Jean Paulhan: The Extreme Middle
L'Incorrect, Laurent Gayard, 24 décembre 2020
If Jean Paulhan did indeed exist, he did so, it is true, in a very discreet way, to the point that the essential role he played in twentieth-century French literature is now too often forgotten.
"Jean Paulhan does not exist," proclaimed in 1963 a postcard published by a few vengeful neo-surrealists, when the acting director of La Nouvelle Revue Française decided to present his candidacy for the Académie française. Keen to disabuse his detractors and prove that he did in fact exist, Jean Paulhan acquired several dozen copies of the postcards, widely circulated them, and moreover obtained his seat at the Academy, in the chair of Pierre Benoît, who had died in 1962. If Jean Paulhan did indeed exist, he did so, it is true, in a very discreet way, to the point that the essential role he played in twentieth-century French literature is now too often forgotten.

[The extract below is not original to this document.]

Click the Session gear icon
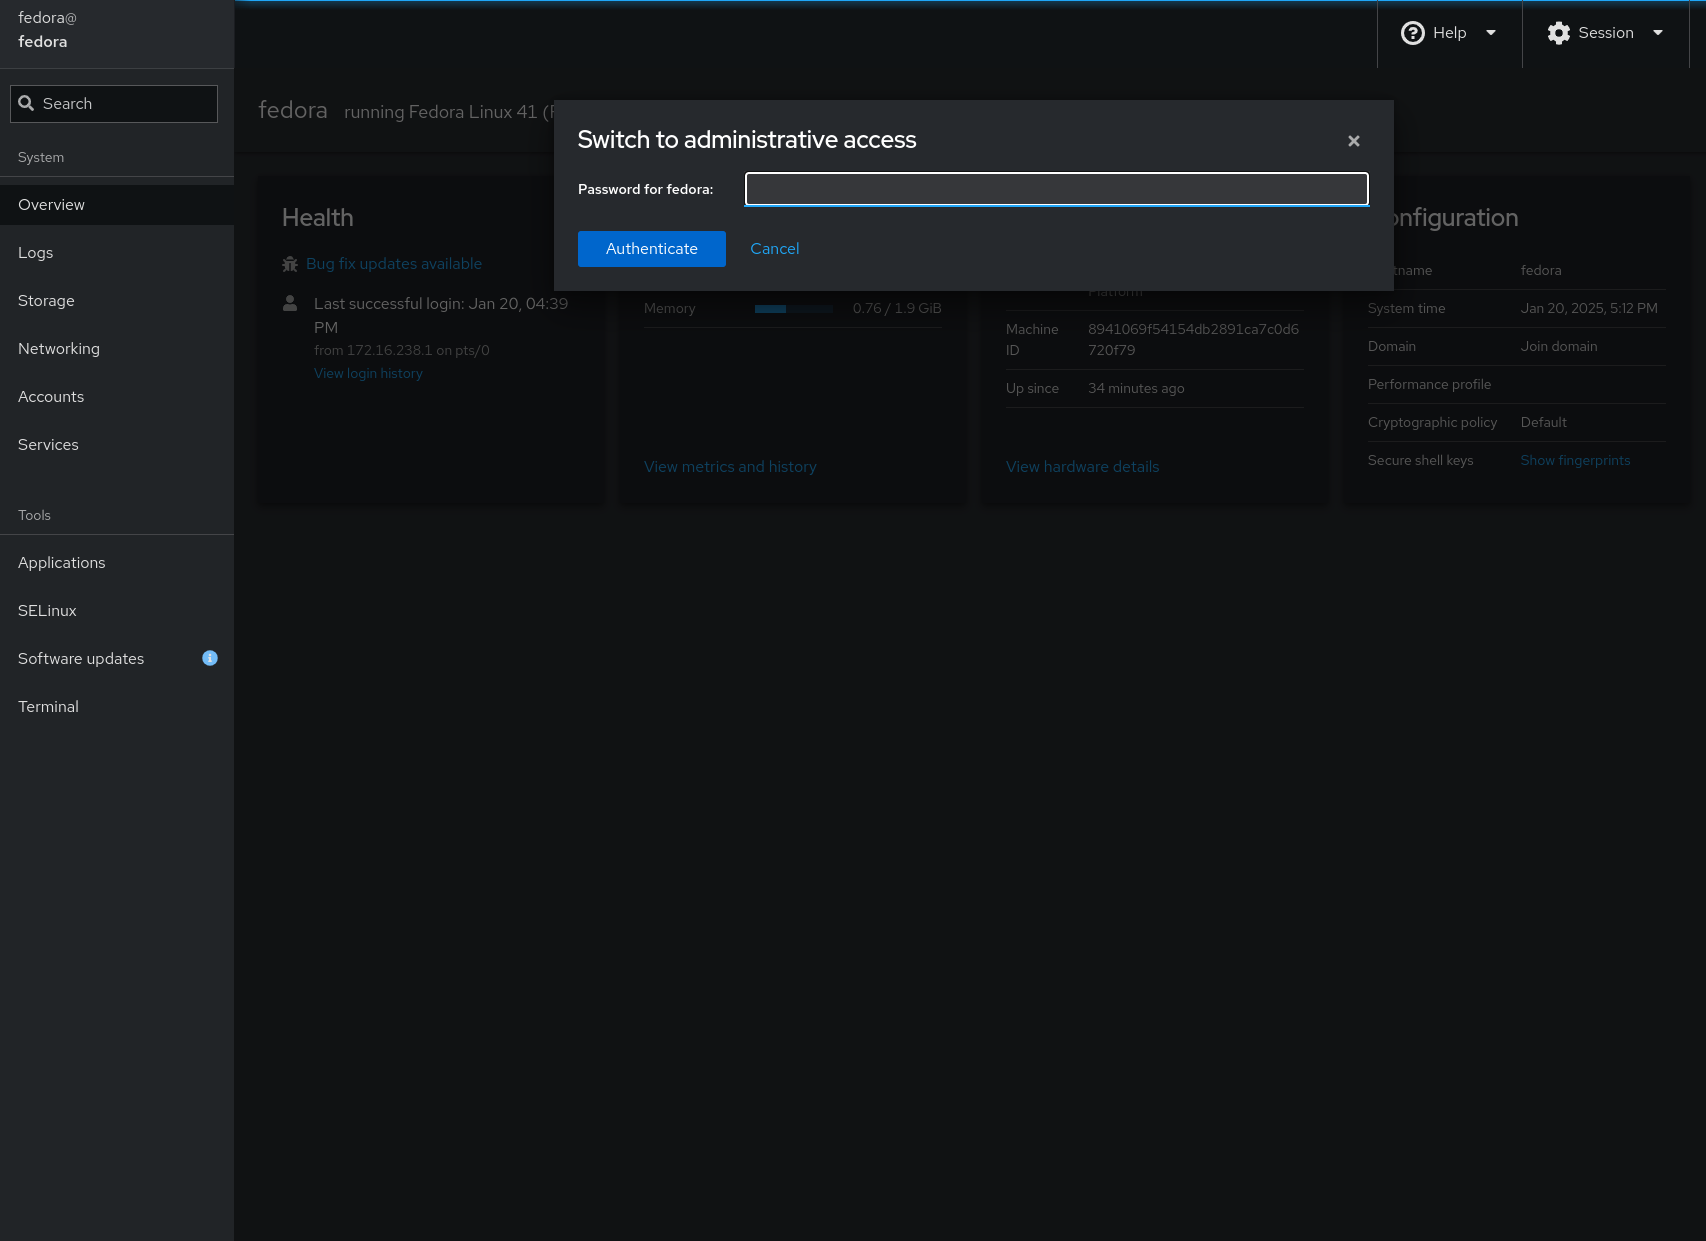Image resolution: width=1706 pixels, height=1241 pixels. click(1558, 33)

Born in Nîmes in 1884 and dead in Neuilly in 1968, Paulhan published a good part of the great names of twentieth-century French literature during the roughly thirty years he spent at the head of the NRF, from 1925 to 1940, then from 1953 until his death; and he pushed his own career as a writer into the background. Although Le Guerrier appliqué, an account of his experience at the front, was celebrated upon publication in 1917 as one of the most brilliant texts written on the experience of war, his fictional and theoretical work, entirely devoted to the mystery of language, remained confidential and difficult to access. [...]
Paulhan paid close attention to the avant-gardes but disliked ideologues just as much as he disliked wardens: "In short, as soon as one is dealing with a baroque and manifestly absurd opinion, one can be sure it was authored by some prince of thought," he wrote in the NRF in March 1939, after being among the rare intellectuals to deplore the Munich retreat. "It is not the least curious effect of triumphant fascisms that they may throw into anxiety a democracy dazzled by so many successes, vaguely jealous, fully ready to water down its popular wine and already convinced that it has sinned through an excess of democracy." Politically, Paulhan did not hold very fixed ideas: "And I do not mind," he admitted in 1956 in his Lettre à un jeune partisan, "that in the morning I must be a democrat, in the afternoon an aristocrat, and in the evening a royalist."
If Paulhan is not far from finding that political parties remain a joke, democracy has a more serious matter to settle when, in times of crisis, it must revive its own mystique: "Democracy appeals against aristocrats - and especially against aristocrats of intelligence - to the first passer-by." Who then is this first passer-by to whom Paulhan never ceased appealing from the eve of the Second World War to his thunderous Lettre aux directeurs de la résistance in 1947? The people? Paulhan has too much honesty to pretend he can define them. The people have a thousand voices, except when party leaders pretend to give them one. So what is Paulhan's first passer-by? A king? A dictator? De Gaulle, the providential first passer-by? But this democratic first passer-by is not a party leader, Paulhan tells us. It is at once the man in the street and, between the clutter of doctrines and the pretension of ideologies, a "state of extreme middle, much closer to a secret than to a confession, to an ignorance than to a doctrine." The atavism of common sense, then, or the indescribable injunction of moral choice, which led Paulhan, like thousands of other first passers-by, to join the Resistance in order to defend a highly uncertain idea of democracy in 1940: "Democracy has its mystery, like a religion; and its secret, like poetry."
A very fragile mystery and a very uncertain religion, defended only through a strange conviction: "You can squeeze a bee in your hand until it suffocates. It will not suffocate without stinging you. It is a small thing, you say. Yes, it is a small thing. But if it did not sting you, there would long since be no more bees."